One key strength of implementing the human rights-based approach to people with disabilities is it gives them a sense of empowerment (Commission, 2008). By raising the awareness of issues people with disabilities face, it gives them a base to voice specific inequalities. Also, it gives people with disabilities the tool to feel empowered by creating a progressive discourse and to use these tools to achieve social change (Rioux, Basser, Jones, 2011). Another strong plus to the human rights approach is the inclusion it brings for people with disabilities (Rioux, Basser, Jones, 2011). This is a key component of equal rights because it helps them feel like they are included in society, have the benefits of society, and ensures that they are able to participate in society (Rioux et al 2011). Lastly, it helps strengthen the legality of their rights. People with disabilities should not be excluded from being hired or promotions due to their health problems. The fact that the human rights approach gives people with disabilities the base they need to demand that their rights be enforced (Commission, 2008). These many strengths to the human rights approach are why a lot of people agree with the approach, but there are also some critics.

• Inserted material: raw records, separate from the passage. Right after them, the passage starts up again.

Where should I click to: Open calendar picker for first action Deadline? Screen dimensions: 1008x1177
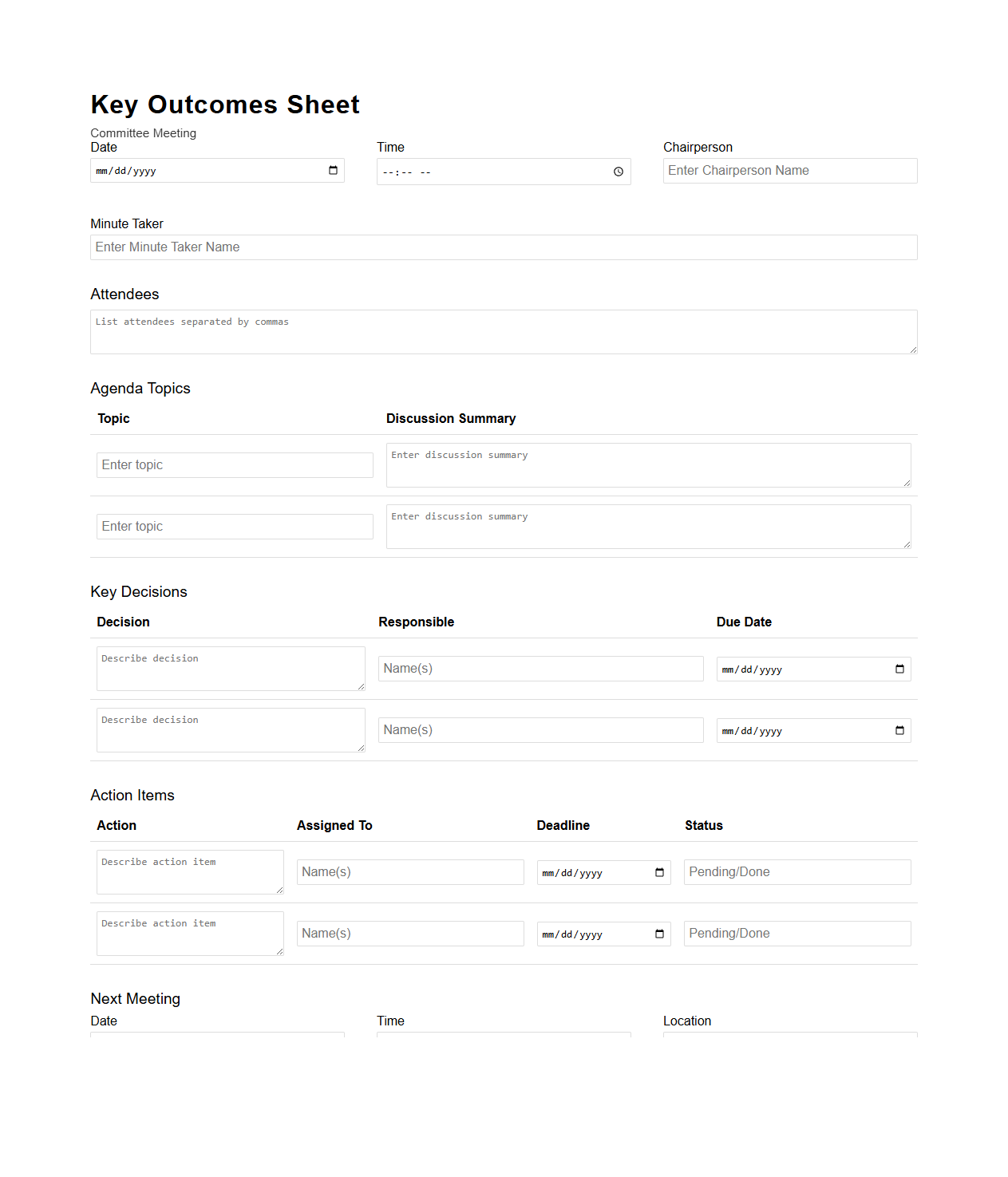click(659, 872)
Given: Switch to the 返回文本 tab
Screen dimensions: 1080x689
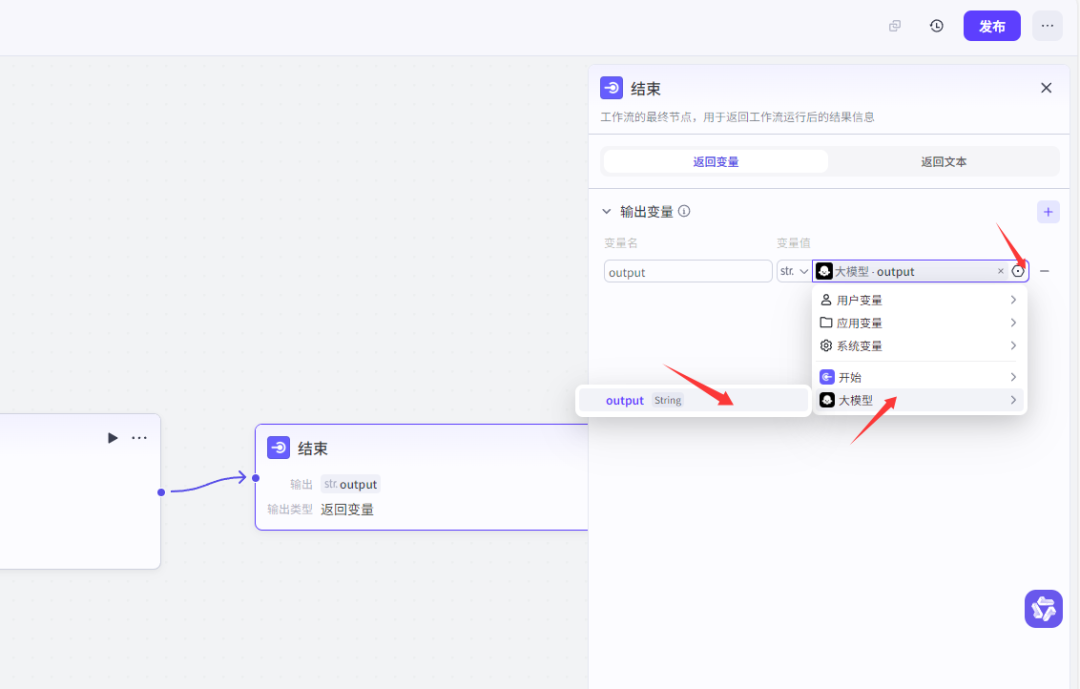Looking at the screenshot, I should (x=944, y=160).
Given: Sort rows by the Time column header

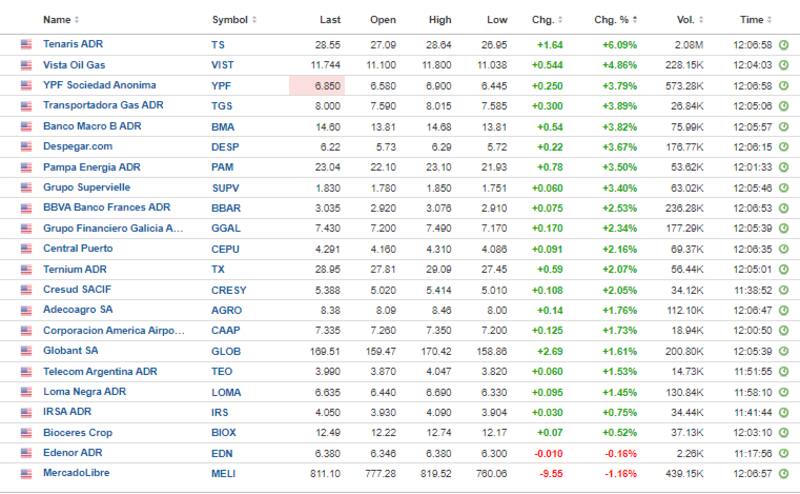Looking at the screenshot, I should (x=756, y=20).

The human rights-based approach is generalizing what the equal rights should be for all disabled people and is seen as a weakness (Gill, Schlund-Vilas, 2016). This can cause tensions because not every single disabled bodied person will have the same issues. It becomes very hard to generalize health, when every single health case is different and requires various types of treatment (Gill, Schlund-Vilas, 2016). It is also more of a collectivist strategy rather than individualistic (Gill, Schlund-Vilas, 2016). It becomes hard to draw between within the rights and out of the boundaries, based on an individual’s personal disability case. Another critic of this approach is that human rights can hinder the political subjectivity of an individual (Gill, Schlund-Vilas, 2016). People critic this to be a bad thing because they think by leaning more towards collectivism, an individual can lose their critical opinions (Gill, Schlund-Vilas, 2016). Lastly, the human rights-based approach seems to focus more on developed countries that have the infrastructure and resources to provide equal health care access (Gill, Schlund-Vilas, 2016). This is a problem because it cannot be applied to many developing nations. These main key weaknesses are the focal point for critics who disagree with implementing the human rights-based approach.

Based on the above research, the human rights approach does set out to accomplish equal public health rights for marginalized groups. In my opinion, I think the human rights approach is smart to implement for a majority of public health issues, especially regarding people with disabilities. People with disabilities often feel like they have no voice in society and cannot control their life outcomes, but they deserve as many rights as the average person by enjoying the same freedoms. The human rights-based approach allows individuals to feel empowered, included, and also force higher ups to be more accountable for how they treat disabled bodies. I do not agree with the weaknesses I have researched. This approach does generalize the rights of certain individuals and this can be hard to make specific accommodations per person, but I agree with the critic that it is better than nothing. For example, people with disabilities would not feel as empowered without the human rights approach and in the articles, it states that they would much rather have a general understanding of their rights than nothing at all (Gill, Schlund-Vilas, 2016). Overall, the human rights-based approach is a good approach to take for most issues and should be implemented in more governments that can sustain such a system.